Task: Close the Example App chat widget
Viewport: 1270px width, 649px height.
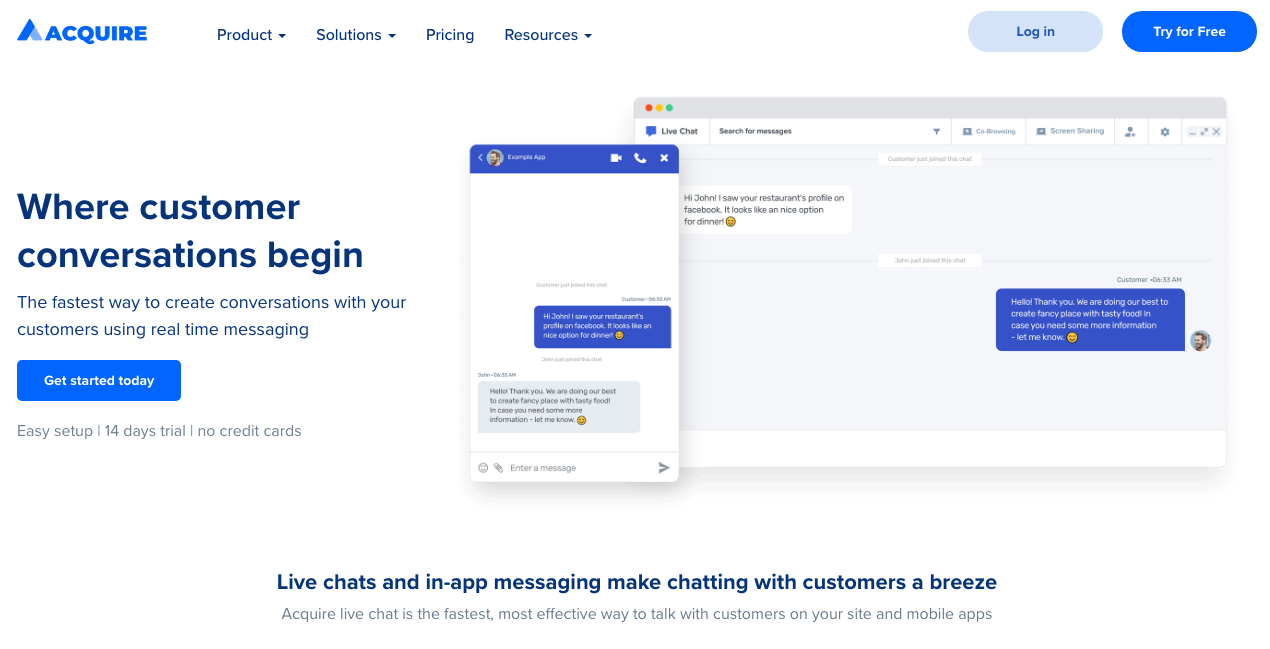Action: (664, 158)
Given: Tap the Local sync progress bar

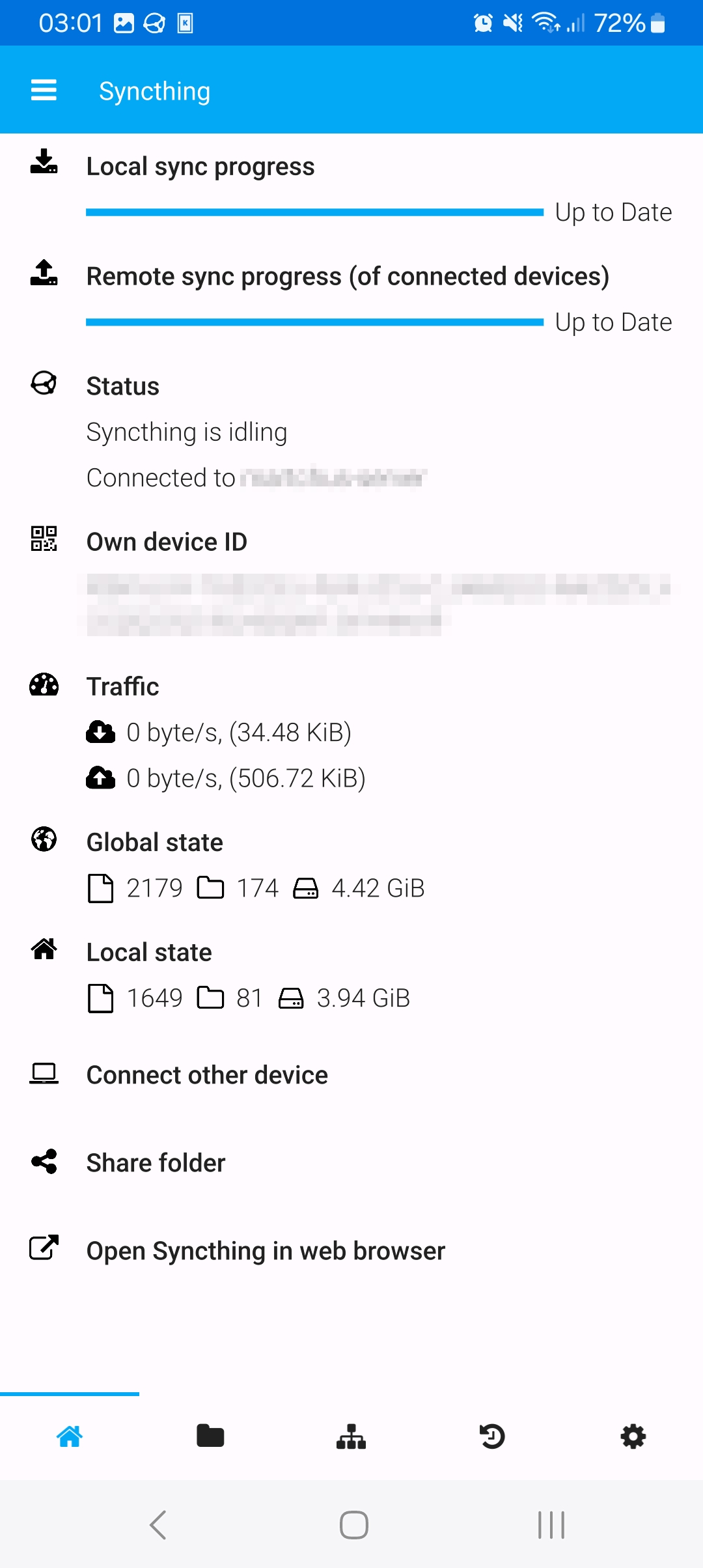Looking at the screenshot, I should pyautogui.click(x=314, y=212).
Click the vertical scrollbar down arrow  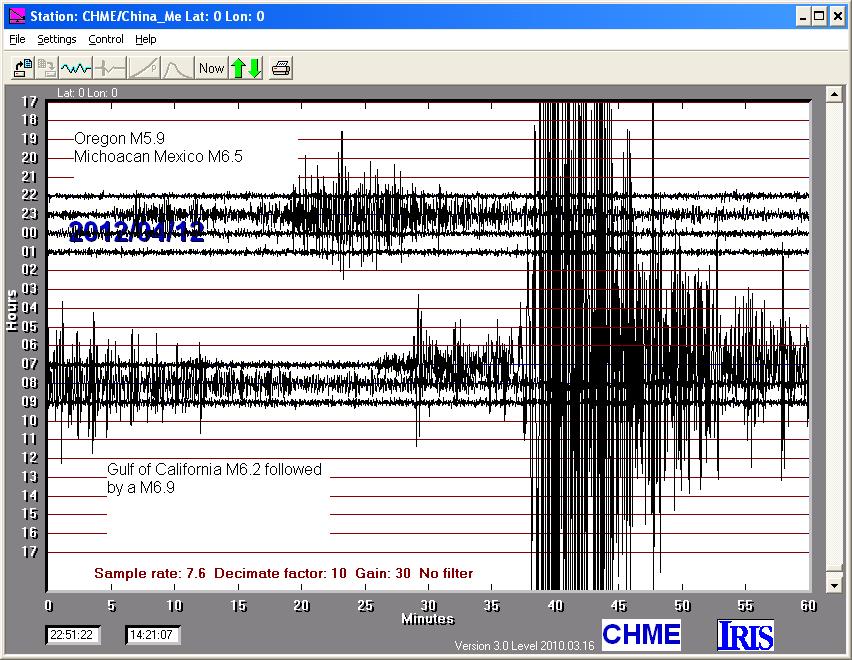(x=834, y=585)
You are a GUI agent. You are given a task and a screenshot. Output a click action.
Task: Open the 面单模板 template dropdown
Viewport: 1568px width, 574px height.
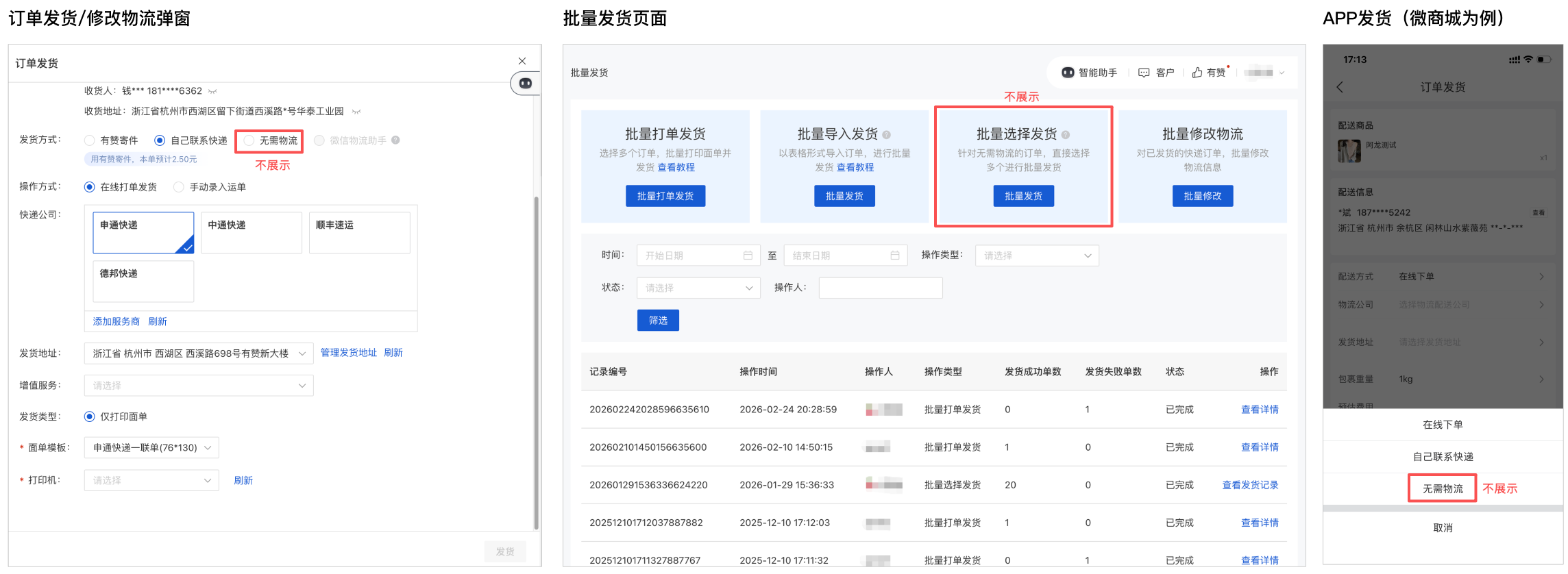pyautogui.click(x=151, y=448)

• _Task_
Starting at the line that contains "You are a GUI", copy every line through the end of the records with their wording unchanged. Leave the pictures out.

• _Final result_
You are a GUI agent. You are given a task and a screenshot. Output a click action.
Task: Open the 面单模板 template dropdown
Viewport: 1568px width, 574px height.
pyautogui.click(x=151, y=448)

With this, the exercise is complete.